The link to the web page is using targetts and quot; _blank" , the results were unexpected

This article shares a point of knowledge about the Web. I f you've been doing Web development for a while, you probably already know. But for novices you can still understand.

We know that the a label in the web page skips the link address by default in the current window, and if you need to open it in a new window, you need to add a target to the a label target="_blank" property.

<a href="https://www.w3cschool.cn/" target="_blank">W3Cschool编程狮</a>

By the way, the next interesting phenomenon, I found a long time ago, foreign sites tend to jump on the current page, and domestic sites like to open new windows. D on't believe you can go to verify it. I don't know if it's a cultural difference in interactive design or a technical development habit.

Of course, there are advantages and disadvantages to both approaches. T he current page jump appears to be more consistent, does not suddenly interrupt the user's attention, and also reduces the number of browser windows (tab pages). B ut for scenarios that need to go back to the initial page over and over again, it's a hassle. For example, search results pages, often need to see a comparison of several destination addresses, keep in multiple windows or more convenient.

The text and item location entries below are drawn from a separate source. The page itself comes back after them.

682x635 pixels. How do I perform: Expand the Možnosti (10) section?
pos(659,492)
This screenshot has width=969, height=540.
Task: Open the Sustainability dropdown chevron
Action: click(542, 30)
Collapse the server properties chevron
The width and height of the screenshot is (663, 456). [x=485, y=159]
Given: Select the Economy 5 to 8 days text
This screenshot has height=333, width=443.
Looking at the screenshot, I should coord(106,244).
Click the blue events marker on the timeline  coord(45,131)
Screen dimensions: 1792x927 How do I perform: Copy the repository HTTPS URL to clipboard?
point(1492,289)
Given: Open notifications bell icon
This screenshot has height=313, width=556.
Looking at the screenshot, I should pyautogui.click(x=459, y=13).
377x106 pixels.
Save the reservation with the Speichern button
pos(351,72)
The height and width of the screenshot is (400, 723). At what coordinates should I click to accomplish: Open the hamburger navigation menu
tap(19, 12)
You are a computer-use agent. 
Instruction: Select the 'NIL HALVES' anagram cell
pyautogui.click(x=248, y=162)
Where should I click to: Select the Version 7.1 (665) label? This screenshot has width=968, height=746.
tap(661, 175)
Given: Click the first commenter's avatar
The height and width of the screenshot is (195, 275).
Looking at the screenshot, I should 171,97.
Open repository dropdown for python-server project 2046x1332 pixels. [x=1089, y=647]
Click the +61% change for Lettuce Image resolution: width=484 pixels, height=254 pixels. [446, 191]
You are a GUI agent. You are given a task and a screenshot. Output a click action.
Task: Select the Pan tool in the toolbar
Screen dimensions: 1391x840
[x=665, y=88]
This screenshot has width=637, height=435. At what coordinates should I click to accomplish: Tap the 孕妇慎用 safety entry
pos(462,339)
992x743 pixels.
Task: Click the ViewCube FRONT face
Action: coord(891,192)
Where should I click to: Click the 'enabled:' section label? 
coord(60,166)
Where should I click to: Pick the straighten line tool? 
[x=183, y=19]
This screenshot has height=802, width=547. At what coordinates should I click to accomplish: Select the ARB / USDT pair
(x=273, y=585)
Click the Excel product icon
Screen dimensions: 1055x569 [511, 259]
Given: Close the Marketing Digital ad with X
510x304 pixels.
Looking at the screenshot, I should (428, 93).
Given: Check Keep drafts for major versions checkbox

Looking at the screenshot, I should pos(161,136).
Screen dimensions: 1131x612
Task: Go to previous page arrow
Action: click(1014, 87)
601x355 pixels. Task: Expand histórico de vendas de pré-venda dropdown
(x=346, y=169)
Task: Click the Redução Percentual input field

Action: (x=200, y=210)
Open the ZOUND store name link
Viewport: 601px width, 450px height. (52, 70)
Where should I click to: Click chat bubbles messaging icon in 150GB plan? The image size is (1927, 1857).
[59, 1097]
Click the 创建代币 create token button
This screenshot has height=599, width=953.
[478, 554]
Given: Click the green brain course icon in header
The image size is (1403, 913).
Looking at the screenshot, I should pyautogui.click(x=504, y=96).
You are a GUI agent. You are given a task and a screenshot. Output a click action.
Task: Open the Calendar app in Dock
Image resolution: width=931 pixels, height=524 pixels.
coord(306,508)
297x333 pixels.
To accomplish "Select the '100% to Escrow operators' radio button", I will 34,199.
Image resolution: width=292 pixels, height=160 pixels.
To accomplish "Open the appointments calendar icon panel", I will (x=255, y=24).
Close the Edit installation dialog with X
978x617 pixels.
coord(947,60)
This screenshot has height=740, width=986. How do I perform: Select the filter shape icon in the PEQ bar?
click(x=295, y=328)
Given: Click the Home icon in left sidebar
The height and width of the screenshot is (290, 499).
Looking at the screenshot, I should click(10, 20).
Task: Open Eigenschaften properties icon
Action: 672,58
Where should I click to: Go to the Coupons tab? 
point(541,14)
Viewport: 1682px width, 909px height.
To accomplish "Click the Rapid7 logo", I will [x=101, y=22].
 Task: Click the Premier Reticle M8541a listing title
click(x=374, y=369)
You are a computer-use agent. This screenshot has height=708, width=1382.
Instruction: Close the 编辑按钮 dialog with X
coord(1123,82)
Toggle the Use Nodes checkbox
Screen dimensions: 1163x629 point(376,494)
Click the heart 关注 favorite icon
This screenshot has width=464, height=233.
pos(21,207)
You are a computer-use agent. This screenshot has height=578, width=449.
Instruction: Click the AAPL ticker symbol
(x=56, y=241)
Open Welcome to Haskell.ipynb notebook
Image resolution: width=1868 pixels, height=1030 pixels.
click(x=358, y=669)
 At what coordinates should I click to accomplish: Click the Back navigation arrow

Today we're not just talking about differences in user experience, they're about security and performance.

Security risks

If you simply add target="_blank" when you open a new window, the new page can get the window object of the source page through window.opener even across domains. Although cross-domain pages have limited access to the properties of this object, there are fish that are missing the net.

This is the output from the page console where a page opens a new window. You can see some properties of window.opener some of which are blocked because of restrictions on cross-domain security policies.

Even so, there are opportunities for some operations. F or example, modify the value of window.opener.location to point to another address. I f you think about it, you've just browsed a website and then opened a new window, and the new window has unwittingly changed the original web address. W hat can this be used for? F ishing! By the time you get back to that phishing page, which has been disguised as a login page, you may be confused about entering your account password.

There's also a way to play, and if you're signed in, some actions might just send a GET request and it's over. By modifying the address, you do something that you didn't intend to do, which is actually a CSRF attack.

Performance issues

In addition to security concerns, there may be performance issues. S hare a process with the original page window with a new window that opens with target="_blank" If this new page executes a lot of bad JavaScript code and consumes a lot of system resources, your original page will also be affected by the pool fish.

solution

Try not to use target="_blank" and, if necessary, add rel="noopener" or rel="noreferrer" T his way the window.openner of the new window is null and the new window runs in a separate process without dragging down the original page. H owever, some browsers are optimized for performance, and even without this property, new windows open in stand-alone processes. But for safety reasons, add it.

I found a blog site to try, click on the outside chain inside to open a new page, window.openner都 is null L ooking at the page elements, you find that a label is labeled with rel"""noreferrer". Blogs are generated with Hexo, and it seems that this setting has become a basic common sense.

In addition, you can do this for new pages that are opened through window.open

var yourWindow = window.open();
yourWindow.opener = null;
yourWindow.location = "http://someurl.here";
yourWindow.target = "_blank";

I hope this trick will be useful to you.

The above is W3Cschool编程狮 about the web link with target "_blank", the results of unexpected related introduction, I hope to help you.